Dr. Sattar recently examined the value of cardiac serum biomarkers in predicting cardiovascular disease and mortality in nearly 100,000 people without a history of heart disease. In these subjects, he wrote, “NT-proBNP assessment strongly predicted first-onset heart failure and augmented coronary heart disease and stroke prediction, suggesting that NT-proBNP concentration assessment could be used to integrate heart failure into cardiovascular disease primary prevention.”
The paper appeared online in Lancet Diabetes in September (Lancet Diab. 2016. doi: 10.1016/S2213-8587[16]30196-6).
Dr. Swoboda agreed that data continue to support the increased use of NT-proBNP as a marker of heart disease.

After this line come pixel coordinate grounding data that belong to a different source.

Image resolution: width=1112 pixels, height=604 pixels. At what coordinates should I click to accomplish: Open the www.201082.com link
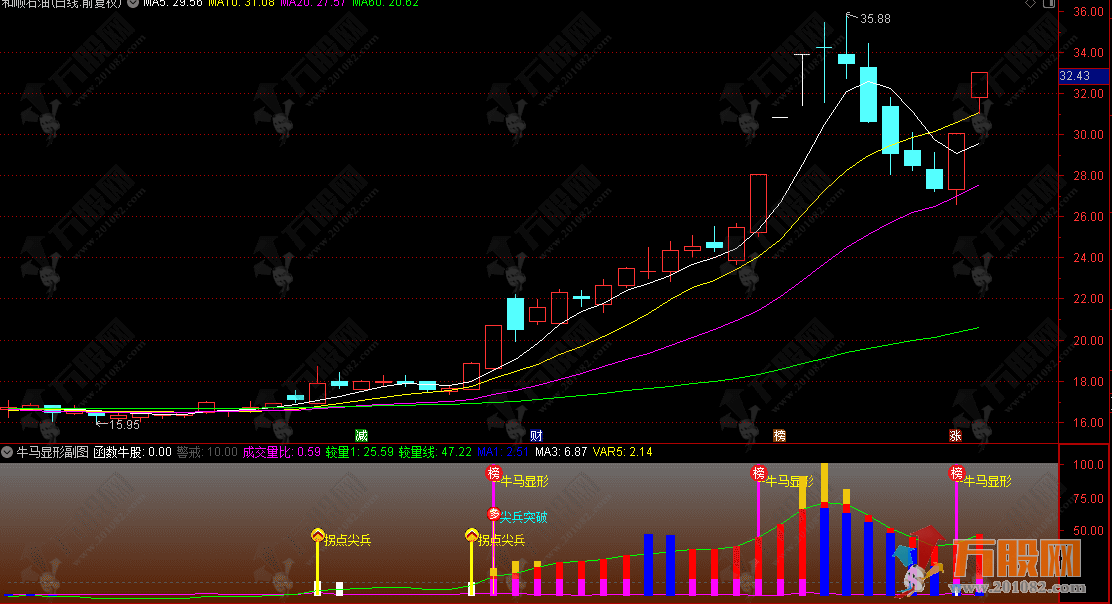[x=1018, y=586]
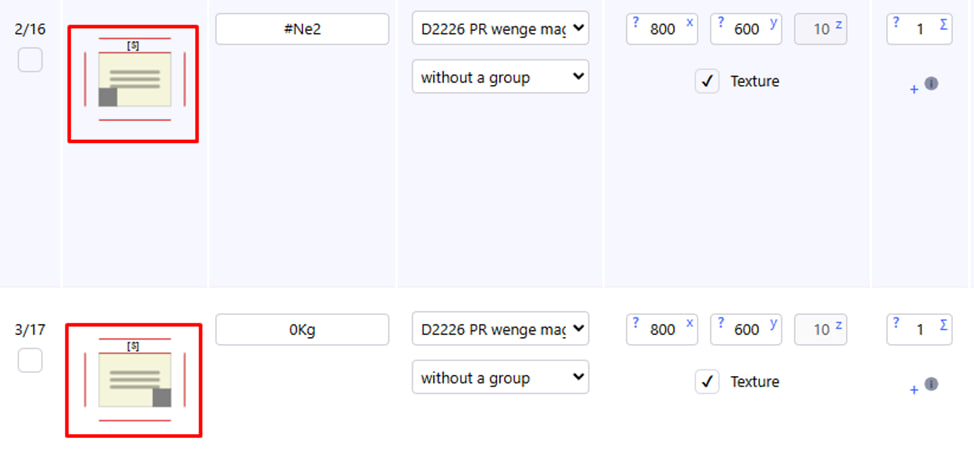Click the info icon in row 2/16
Viewport: 974px width, 452px height.
pyautogui.click(x=931, y=84)
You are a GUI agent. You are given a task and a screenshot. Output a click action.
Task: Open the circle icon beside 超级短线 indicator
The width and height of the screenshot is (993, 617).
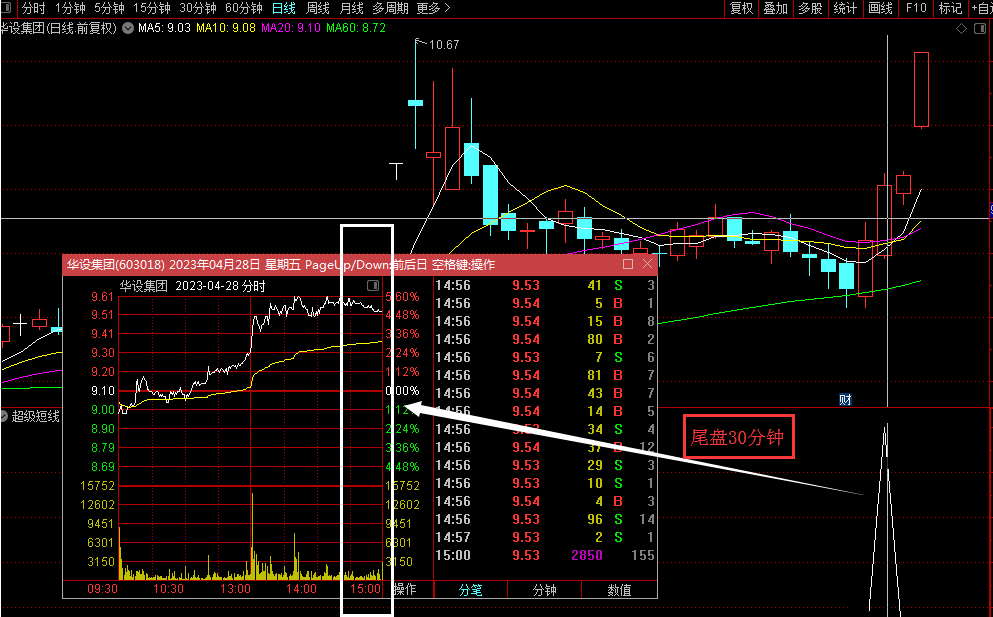(x=4, y=416)
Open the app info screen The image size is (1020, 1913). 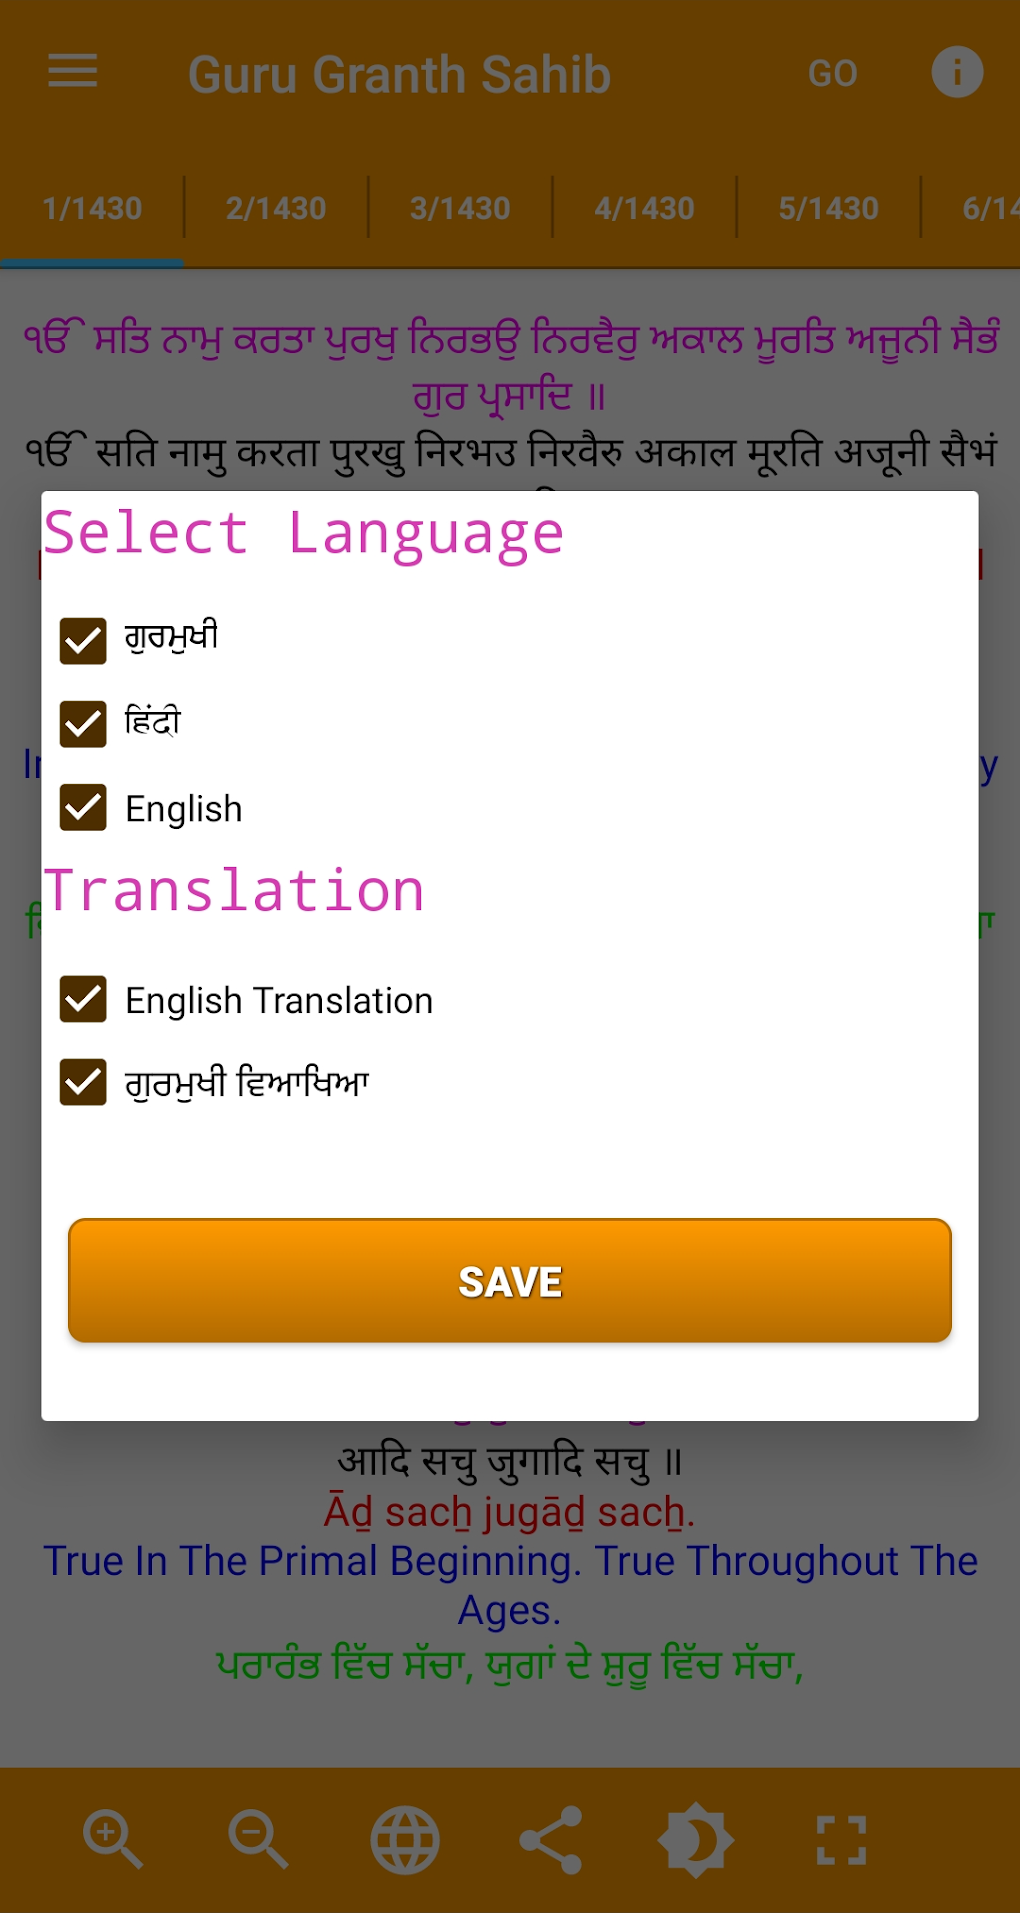coord(955,73)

“I think that in the future, diabetes medicine is moving toward individualized patient care, based on individualized risk factors. The future of assessing asymptomatic cardiac patients might be a combination of BNP and MRI.”
Dr. Swoboda had no financial disclosures. Some of Dr. Sattar’s coauthors reported relationships with pharmaceutical companies.
AT EASD 2016
Key clinical point: A four-component screen accurately identified silent myocardial infarction in asymptomatic patients with type 2 diabetes
Major finding: The tool had an 82% sensitivity and 72% specificity for silent MI.
Data source: It was created in a cohort of 100 patients with type 2 diabetes and no history of heart disease.
Disclosures: Dr. Swoboda had no financial disclosures.